ORCID_neat_join <- read.csv("ORCID_OSF_join.csv")
ORCID_neat_join$dist <- NULL
ORCID_neat_join$FTE <- NULL
ORCID_neat_join$Name.y <- NULL
#Afilliation (university of Northumbria) in Scopus then click authors then export as csv. Linking OSF to Scopus guys but ORCID from excel. Plus Manual checking for multiple matches.

A_Z <- read.csv("scopus A-Z.csv")
Z_A <- read.csv("scopus Z-A.csv")

#Scopus by affiliation for authors.
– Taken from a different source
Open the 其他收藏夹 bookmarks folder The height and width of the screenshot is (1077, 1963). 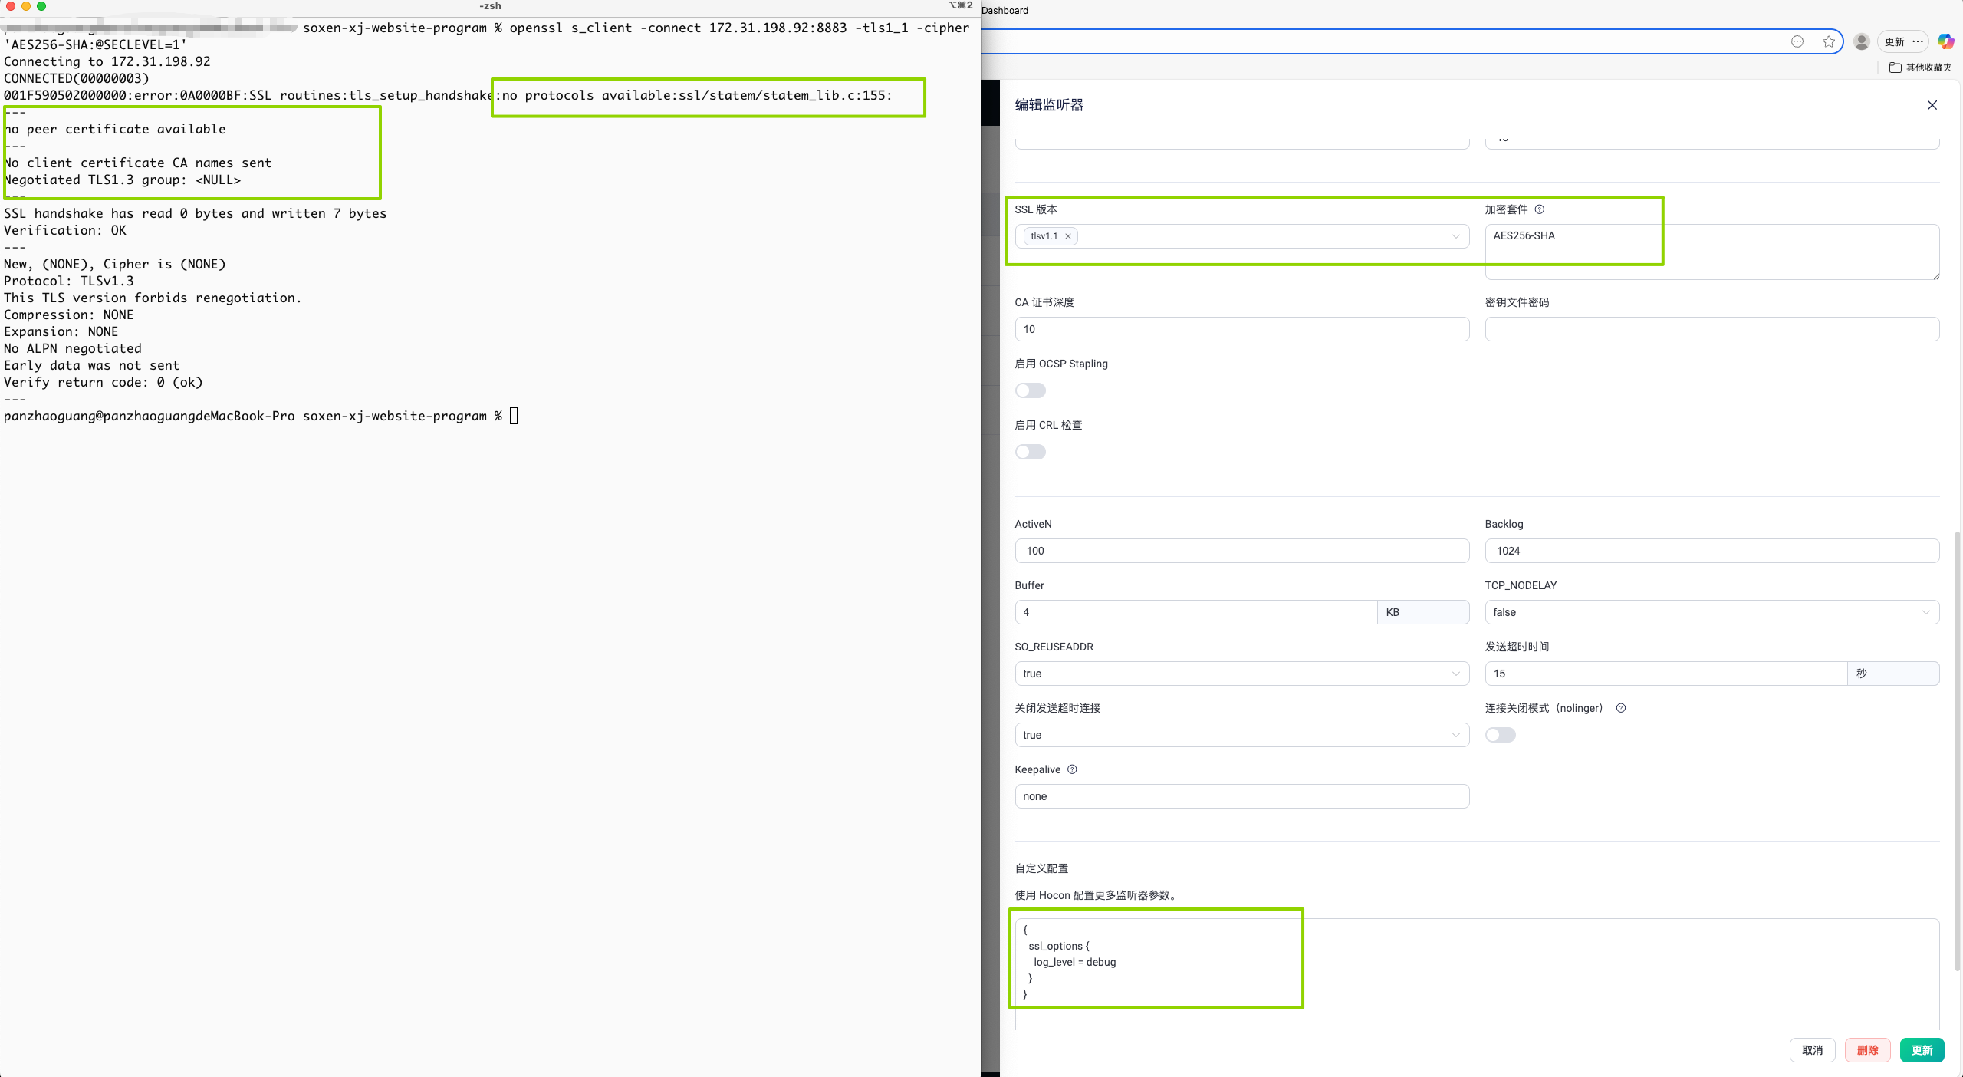1921,68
A-Z 4000 in one and Z-A 4000 in the other to capture all authors.

scopus_authors <- merge(A_Z, Z_A, by = "Auth.ID")

scopus_authors <- subset(scopus_authors, select = c(-Author.Name.y, -Number.of.Documents.y, -Orc_ID.y, -Subject.Area.y, -X.y ))
colnames(scopus_authors)[2] <- "Name"
colnames(scopus_authors)[3] <- "Number_of_Documents"
colnames(scopus_authors)[4] <- "Subject_Area"
colnames(scopus_authors)[5] <- "ORCID"
colnames(scopus_authors)[6] <- "X"

scopus_authors[scopus_authors == ''] <- NA
ORCID_neat_join[ORCID_neat_join == ''] <- NA


scopus_authors <- scopus_authors[!is.na(scopus_authors$ORCID), ]
ORCID_neat_join <- ORCID_neat_join[!is.na(ORCID_neat_join$ORCID), ]

scopus_and_OSF <- left_join(ORCID_neat_join, scopus_authors, by= "ORCID") ##Only 7 on OSF.ORCID and on Scopus.